October 03, 2025
Creating a Time Tracker App That Uses AI to Detect Work Patterns
Creating a Time Tracker App That Uses AI to Detect Work Patterns
Ever wondered how much time you spend working and how your productivity changes over time? Imagine an app that measures your time and analyses your work patterns using AI to help you work smarter, not harder. Like something from the future? The future is here and you can make this app! This tutorial will help you construct a time tracker application that uses AI to recognise work patterns and reveal how you spend your time. Jump in!
What You'll Need
Start with basic Python and machine learning understanding. Use React to build a simple front-end and Node.js for the back-end for time tracking. We will use TensorFlow.js to analyse work patterns using monitored time data.

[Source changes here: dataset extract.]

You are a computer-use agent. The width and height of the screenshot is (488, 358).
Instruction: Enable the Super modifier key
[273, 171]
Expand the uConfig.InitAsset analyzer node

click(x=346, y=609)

We will use react-timer-hook to track work hours. AI will identify work surges, breaks, and peak productivity. Use MongoDB to store your data and know JavaScript for front-end development and Python for machine learning. Ready? Let's set up everything!
Setting Up the Project
Launch the project by creating a React app using create-react-app. The front-end will let users start and stop the timer and check their work data.
npx create-react-app time-tracker-ai
cd time-tracker-ai
npm start
Next, install time tracking and AI analysis libraries:
npm install react-timer-hook axios
npm install @tensorflow/tfjs @tensorflow-models/knn-classifier
Set up a simple timer in App.js to keep track of how long people work. This feature will be easy to add with react-timer-hook.
import React, { useState } from 'react';
import { useTimer } from 'react-timer-hook';
function App() {
const [timeElapsed, setTimeElapsed] = useState(0);
const { seconds, start, stop, reset } = useTimer({
expiryTimestamp: new Date().getTime() + 1000 * 60 * 60, // 1 hour timer
onExpire: () => alert('Time is up!'),
});
const handleStart = () => start();
const handleStop = () => stop();
const handleReset = () => reset();
return (
<div>
<h1>Time Tracker</h1>
<p>Time Elapsed: {seconds} seconds</p>
<button onClick={handleStart}>Start</button>
<button onClick={handleStop}>Stop</button>
<button onClick={handleReset}>Reset</button>
</div>
);
}
export default App;
This sets up the timer for starting, stopping, and resetting. Let's track work patterns using AI!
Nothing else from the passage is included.